Material provided.
'''
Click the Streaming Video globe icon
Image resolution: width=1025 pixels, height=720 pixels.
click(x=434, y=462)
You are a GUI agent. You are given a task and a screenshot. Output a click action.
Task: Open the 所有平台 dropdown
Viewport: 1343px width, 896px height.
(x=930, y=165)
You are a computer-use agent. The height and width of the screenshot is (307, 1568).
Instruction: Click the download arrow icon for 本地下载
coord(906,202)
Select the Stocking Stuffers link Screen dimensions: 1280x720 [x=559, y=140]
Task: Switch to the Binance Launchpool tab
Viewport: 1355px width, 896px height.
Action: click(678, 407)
'''
'''
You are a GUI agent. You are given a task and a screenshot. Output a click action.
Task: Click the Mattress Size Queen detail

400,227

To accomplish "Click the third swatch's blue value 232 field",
'''
What to produce. Render the entries between the lines holding "You are a computer-use" and "Action: click(678, 407)", inclusive, as a two-column CSV with columns entry_text and answer and one row per entry. Put each field in double quotes and replace its line breaks with spaces.

Answer to this task.
entry_text,answer
"You are a computer-use agent. The height and width of the screenshot is (307, 1568). Instruction: Click the download arrow icon for 本地下载","coord(906,202)"
"Select the Stocking Stuffers link Screen dimensions: 1280x720","[x=559, y=140]"
"Task: Switch to the Binance Launchpool tab Viewport: 1355px width, 896px height.","Action: click(678, 407)"